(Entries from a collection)
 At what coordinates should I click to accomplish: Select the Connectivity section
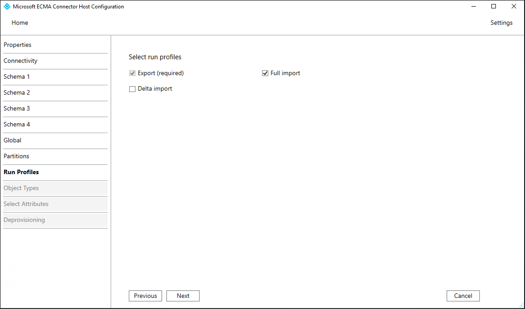click(21, 61)
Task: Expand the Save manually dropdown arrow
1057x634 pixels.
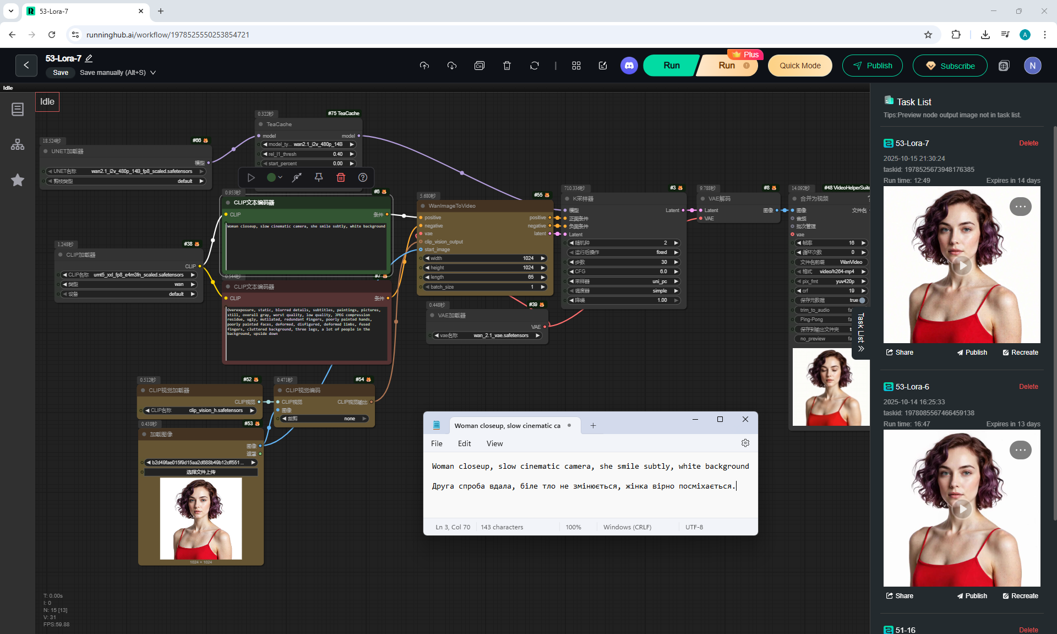Action: [153, 73]
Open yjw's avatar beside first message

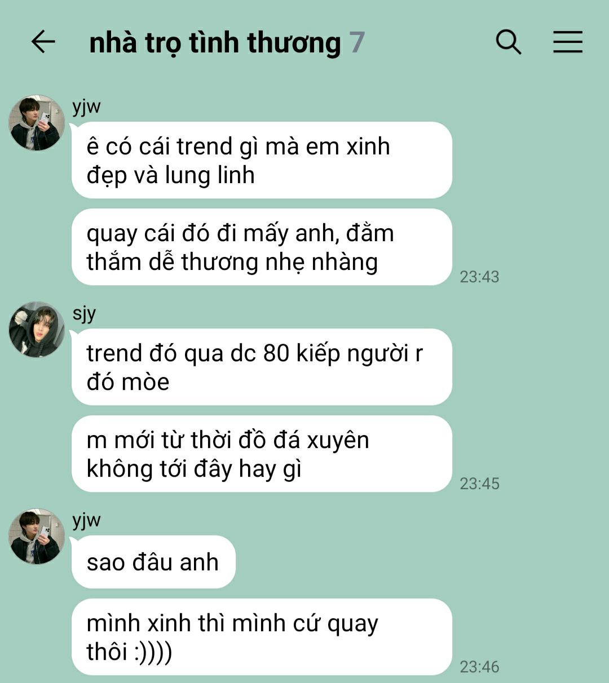[37, 123]
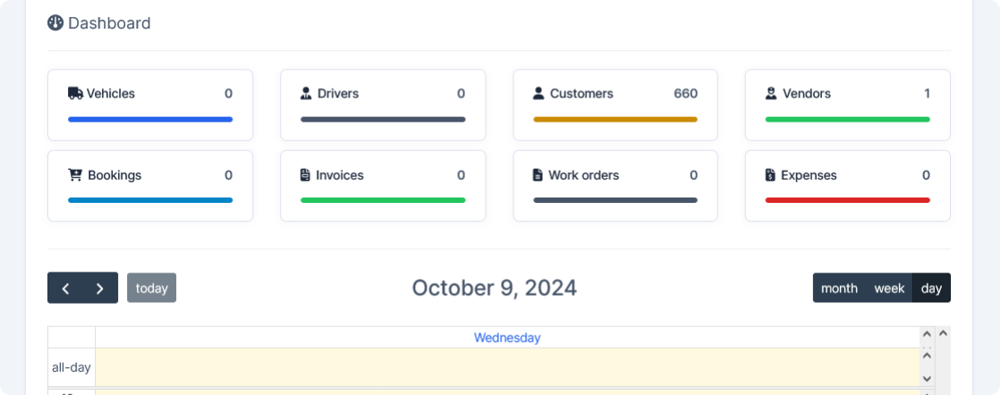Click the Bookings cart icon
The width and height of the screenshot is (1000, 395).
click(75, 175)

◆ TASK INSTRUCTIONS:
Please edit these lines so that "Connectivity" becomes "Network" and nothing else changes. Leave the pictures out of your answer.

◆ SOLUTION:
 At what coordinates should I click to accomplish: Select the Network section
click(21, 61)
Task: Expand the Save manually dropdown arrow
1057x634 pixels.
Action: [153, 73]
Open yjw's avatar beside first message

[37, 123]
Click the Bookings cart icon
The width and height of the screenshot is (1000, 395).
click(75, 175)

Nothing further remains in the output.